On 1 May, North was one of twelve No. 457 Squadron Spitfires providing cover for bombers attacking a munitions factory at Marquise. He was seen to be engaging German aircraft about 10 mi inland from the coast, but failed to return to base. He is believed to have been killed in action. On 5 June, his award of a Distinguished Flying Cross was announced; the citation, published in The London Gazette, read:

This officer has commanded a flight since the squadron was formed. He has performed much valuable work both during the training of the squadron and in its operational activities. Displaying great courage and initiative, Flight Lieutenant North, who previously served with another unit and fought in the Battle of Britain, has destroyed at least 5 enemy aircraft.
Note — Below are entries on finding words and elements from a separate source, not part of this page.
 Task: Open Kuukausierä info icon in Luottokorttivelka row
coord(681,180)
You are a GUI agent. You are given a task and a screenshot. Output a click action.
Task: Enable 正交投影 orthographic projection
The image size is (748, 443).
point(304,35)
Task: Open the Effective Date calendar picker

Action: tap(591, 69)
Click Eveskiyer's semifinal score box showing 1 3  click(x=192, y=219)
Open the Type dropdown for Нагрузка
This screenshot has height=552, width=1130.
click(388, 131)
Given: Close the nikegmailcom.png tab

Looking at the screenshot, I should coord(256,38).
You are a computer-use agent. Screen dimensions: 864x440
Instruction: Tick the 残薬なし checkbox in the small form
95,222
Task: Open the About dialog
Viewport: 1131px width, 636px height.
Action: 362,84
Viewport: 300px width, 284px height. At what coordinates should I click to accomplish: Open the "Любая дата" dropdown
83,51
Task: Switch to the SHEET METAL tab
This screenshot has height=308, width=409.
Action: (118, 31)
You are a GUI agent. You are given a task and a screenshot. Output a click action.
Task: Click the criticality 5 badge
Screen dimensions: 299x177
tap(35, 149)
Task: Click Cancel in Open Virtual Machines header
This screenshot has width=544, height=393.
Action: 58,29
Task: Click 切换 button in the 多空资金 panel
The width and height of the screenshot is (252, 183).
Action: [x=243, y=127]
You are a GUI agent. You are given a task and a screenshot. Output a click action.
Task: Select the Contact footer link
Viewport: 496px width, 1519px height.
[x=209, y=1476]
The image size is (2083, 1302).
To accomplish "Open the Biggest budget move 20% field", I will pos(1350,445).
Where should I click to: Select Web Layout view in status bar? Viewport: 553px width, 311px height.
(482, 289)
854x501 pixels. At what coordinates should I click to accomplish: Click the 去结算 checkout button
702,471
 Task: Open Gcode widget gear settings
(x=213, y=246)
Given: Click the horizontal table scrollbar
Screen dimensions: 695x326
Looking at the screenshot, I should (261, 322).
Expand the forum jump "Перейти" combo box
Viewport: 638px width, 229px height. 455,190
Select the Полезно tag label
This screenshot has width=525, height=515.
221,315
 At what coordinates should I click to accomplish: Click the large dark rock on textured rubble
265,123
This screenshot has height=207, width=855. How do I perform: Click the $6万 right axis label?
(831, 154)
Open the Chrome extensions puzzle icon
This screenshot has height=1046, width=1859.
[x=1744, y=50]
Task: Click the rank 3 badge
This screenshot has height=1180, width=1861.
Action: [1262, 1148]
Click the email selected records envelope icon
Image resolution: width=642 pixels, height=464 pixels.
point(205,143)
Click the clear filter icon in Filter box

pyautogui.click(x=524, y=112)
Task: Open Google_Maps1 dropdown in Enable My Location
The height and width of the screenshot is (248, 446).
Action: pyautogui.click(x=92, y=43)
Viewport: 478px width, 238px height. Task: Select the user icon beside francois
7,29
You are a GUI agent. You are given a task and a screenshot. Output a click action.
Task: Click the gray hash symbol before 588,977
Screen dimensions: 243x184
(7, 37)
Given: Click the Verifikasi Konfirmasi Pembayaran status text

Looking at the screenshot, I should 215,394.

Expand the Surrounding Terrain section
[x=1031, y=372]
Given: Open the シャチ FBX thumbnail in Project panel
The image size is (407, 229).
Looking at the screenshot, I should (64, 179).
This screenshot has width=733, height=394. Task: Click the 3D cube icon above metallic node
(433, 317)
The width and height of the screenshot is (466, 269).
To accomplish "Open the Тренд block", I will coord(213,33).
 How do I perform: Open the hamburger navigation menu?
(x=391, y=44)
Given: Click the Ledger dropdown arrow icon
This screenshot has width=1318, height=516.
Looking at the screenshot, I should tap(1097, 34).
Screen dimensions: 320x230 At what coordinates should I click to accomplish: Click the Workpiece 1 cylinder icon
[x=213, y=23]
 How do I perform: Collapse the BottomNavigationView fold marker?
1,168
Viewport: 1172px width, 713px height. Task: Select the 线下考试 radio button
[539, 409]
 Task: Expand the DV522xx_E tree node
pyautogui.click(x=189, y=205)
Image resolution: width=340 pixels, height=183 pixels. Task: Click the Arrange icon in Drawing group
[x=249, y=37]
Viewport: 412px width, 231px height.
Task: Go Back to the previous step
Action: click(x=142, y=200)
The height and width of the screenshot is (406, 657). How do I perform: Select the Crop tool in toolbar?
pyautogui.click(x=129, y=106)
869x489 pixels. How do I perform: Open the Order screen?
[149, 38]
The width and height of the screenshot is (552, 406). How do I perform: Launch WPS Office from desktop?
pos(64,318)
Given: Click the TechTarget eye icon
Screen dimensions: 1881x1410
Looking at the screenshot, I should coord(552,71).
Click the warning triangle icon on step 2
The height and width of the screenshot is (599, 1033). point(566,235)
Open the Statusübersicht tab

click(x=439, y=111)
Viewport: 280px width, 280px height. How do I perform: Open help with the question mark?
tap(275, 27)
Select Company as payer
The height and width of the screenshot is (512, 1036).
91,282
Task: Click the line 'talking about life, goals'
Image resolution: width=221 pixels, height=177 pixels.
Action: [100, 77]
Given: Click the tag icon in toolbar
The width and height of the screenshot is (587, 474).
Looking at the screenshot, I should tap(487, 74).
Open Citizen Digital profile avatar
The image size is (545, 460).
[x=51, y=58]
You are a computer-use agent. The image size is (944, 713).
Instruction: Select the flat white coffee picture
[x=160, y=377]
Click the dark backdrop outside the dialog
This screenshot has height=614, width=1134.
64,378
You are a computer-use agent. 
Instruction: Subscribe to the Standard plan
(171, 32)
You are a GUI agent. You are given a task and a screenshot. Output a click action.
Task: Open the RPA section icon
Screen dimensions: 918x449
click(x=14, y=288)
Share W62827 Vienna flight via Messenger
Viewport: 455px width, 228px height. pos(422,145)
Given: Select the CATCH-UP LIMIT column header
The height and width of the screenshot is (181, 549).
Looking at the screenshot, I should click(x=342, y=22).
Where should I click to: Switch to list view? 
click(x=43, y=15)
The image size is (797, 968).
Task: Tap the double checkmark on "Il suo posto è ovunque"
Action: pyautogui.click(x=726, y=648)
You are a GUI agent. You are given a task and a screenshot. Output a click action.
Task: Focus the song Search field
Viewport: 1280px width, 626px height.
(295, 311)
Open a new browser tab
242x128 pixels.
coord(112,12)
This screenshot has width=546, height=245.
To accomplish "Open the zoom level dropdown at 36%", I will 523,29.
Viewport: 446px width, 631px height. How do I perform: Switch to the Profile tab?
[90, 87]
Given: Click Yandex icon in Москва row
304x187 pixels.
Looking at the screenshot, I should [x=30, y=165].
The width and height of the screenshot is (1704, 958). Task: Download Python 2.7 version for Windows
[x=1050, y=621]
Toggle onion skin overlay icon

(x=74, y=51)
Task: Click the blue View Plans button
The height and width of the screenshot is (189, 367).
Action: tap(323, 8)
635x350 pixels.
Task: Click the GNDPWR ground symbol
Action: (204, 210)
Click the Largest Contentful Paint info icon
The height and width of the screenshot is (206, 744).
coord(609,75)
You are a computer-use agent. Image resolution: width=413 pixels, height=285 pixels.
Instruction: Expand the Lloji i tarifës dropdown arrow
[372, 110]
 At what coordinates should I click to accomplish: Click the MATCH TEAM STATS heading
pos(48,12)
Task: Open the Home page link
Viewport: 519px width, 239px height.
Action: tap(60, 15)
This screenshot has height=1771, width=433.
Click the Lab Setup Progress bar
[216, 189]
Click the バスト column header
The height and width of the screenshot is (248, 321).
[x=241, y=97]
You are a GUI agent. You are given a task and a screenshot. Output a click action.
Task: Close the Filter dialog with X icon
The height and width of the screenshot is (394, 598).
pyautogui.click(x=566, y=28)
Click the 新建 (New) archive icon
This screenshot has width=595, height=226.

— London Gazette, No. 35583, 5 June 1942

At the time of his death, North was credited with having shot down five German aircraft, two probably destroyed and two damaged. However, military aviation historians Christopher Shores and Clive Williams note that there may be some uncertainty around this tally, considering that two of North's confirmed victories during his service with No. 457 Squadron, those of 28 March and 16 April 1942, may instead be a damaged and a probable respectively. With no known grave, he is commemorated on the Runneymeade Memorial at Englefield Green.